Bonnie Roth, 35, lost control of her Chevrolet Tahoe for unknown reasons at about 8:30 a.m. Friday while headed west through the eastern San Diego-area town with her two young daughters, according to the county Medical Examiner's Office and California Highway Patrol. Family members say Roth, a dance coach, was taking her girls -- Moxie, 9, and Roxie, 3 -- to a dance competition.

The vehicle veered into an unpaved center median west of Tavern Road, overturned and tumbled down an embankment, ejecting Roth before coming to rest upright on the eastbound side of the freeway. Roth died at the scene.

Paramedics took the children -- who had been riding in the back seat of the SUV, the younger one secured in a car seat and the other wearing a seat belt -- to Rady Children's Hospital in San Diego for treatment of non-life-threatening injuries, CHP public affairs Officer Travis Garrow said.

"She was the kindest, most wonderful mom. The greatest Christian woman and a friend to all," Roth's mother Cheryl told NBC 7 at the celebration. "The saddest loss of life. We're all, of course, in denial, in disbelief, and we all still feel her around us."

Tasks and exercises:
a – Summarize the news excerpt in two sentences.
b – Return the news excerpt's wording from "The vehicle veered" to "at the scene.", copied word for word.

Extracted material:
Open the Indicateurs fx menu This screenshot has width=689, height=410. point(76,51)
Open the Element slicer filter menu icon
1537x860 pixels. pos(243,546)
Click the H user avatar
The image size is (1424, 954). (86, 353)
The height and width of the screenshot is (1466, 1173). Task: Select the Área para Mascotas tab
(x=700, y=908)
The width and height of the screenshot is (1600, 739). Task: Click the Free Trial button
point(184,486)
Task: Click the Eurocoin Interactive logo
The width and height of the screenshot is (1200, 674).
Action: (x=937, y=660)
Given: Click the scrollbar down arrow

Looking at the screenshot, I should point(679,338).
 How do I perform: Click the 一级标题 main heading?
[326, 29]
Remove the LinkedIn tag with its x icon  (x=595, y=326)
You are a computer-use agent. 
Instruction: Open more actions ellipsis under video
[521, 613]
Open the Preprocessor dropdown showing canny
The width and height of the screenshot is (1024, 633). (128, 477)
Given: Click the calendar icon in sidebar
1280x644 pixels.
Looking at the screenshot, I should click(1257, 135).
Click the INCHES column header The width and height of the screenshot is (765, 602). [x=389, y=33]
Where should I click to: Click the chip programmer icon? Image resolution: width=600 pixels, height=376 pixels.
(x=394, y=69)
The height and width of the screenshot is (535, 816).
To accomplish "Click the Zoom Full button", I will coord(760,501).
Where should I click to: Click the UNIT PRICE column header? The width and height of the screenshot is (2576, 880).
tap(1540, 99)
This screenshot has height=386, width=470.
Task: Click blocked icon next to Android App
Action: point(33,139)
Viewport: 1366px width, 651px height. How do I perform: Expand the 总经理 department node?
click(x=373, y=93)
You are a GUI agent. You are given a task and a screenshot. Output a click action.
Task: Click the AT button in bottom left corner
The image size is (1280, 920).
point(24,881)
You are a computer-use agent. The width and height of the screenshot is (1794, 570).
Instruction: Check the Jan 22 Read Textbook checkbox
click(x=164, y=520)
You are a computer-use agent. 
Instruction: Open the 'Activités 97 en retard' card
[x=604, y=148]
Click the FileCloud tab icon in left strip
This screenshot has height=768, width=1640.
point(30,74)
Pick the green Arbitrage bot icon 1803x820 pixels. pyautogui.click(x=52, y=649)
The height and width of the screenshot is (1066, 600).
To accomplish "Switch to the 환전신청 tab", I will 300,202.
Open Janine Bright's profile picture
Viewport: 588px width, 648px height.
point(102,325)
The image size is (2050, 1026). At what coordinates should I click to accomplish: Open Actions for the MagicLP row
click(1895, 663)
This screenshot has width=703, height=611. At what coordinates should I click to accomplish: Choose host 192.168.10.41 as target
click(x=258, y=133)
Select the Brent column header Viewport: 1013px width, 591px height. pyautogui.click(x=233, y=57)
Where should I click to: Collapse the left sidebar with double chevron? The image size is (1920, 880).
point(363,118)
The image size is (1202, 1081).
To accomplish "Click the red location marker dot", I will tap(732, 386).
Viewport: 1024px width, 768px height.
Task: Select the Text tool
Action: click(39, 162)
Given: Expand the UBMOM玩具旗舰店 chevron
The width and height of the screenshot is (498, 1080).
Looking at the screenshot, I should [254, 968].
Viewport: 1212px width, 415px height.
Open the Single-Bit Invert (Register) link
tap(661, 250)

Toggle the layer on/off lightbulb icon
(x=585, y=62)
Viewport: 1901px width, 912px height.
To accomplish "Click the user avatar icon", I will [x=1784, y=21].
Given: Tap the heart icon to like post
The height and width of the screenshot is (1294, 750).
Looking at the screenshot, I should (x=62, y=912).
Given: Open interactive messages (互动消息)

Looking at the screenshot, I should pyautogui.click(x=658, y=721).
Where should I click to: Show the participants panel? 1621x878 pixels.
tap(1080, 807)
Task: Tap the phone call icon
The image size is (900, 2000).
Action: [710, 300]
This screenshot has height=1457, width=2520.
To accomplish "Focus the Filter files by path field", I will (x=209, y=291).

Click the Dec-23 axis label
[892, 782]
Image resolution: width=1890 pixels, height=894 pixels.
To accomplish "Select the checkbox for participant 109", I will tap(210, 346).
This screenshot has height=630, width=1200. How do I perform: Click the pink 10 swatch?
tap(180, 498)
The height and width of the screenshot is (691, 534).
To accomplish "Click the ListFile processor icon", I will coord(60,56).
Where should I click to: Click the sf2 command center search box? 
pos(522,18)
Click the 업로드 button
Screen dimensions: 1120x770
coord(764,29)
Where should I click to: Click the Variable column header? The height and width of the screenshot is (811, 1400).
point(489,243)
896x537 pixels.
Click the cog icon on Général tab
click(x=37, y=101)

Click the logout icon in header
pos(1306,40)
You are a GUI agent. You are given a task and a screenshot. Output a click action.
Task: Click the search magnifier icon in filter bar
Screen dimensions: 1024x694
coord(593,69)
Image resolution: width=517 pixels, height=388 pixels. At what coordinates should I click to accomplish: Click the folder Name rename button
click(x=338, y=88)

Answers to the exercise:
a – Bonnie Roth, 35, lost control of her Chevrolet Tahoe for unknown reasons at about 8:30 a.m. Friday while taking her daughters Moxie, 9, and Roxie, 3, to a dance competition, and the vehicle overturned and tumbled down an embankment, ejecting her and killing her at the scene. The two girls, who had been secured in the back seat, were taken to Rady Children's Hospital in San Diego with non-life-threatening injuries.

b –
The vehicle veered into an unpaved center median west of Tavern Road, overturned and tumbled down an embankment, ejecting Roth before coming to rest upright on the eastbound side of the freeway. Roth died at the scene.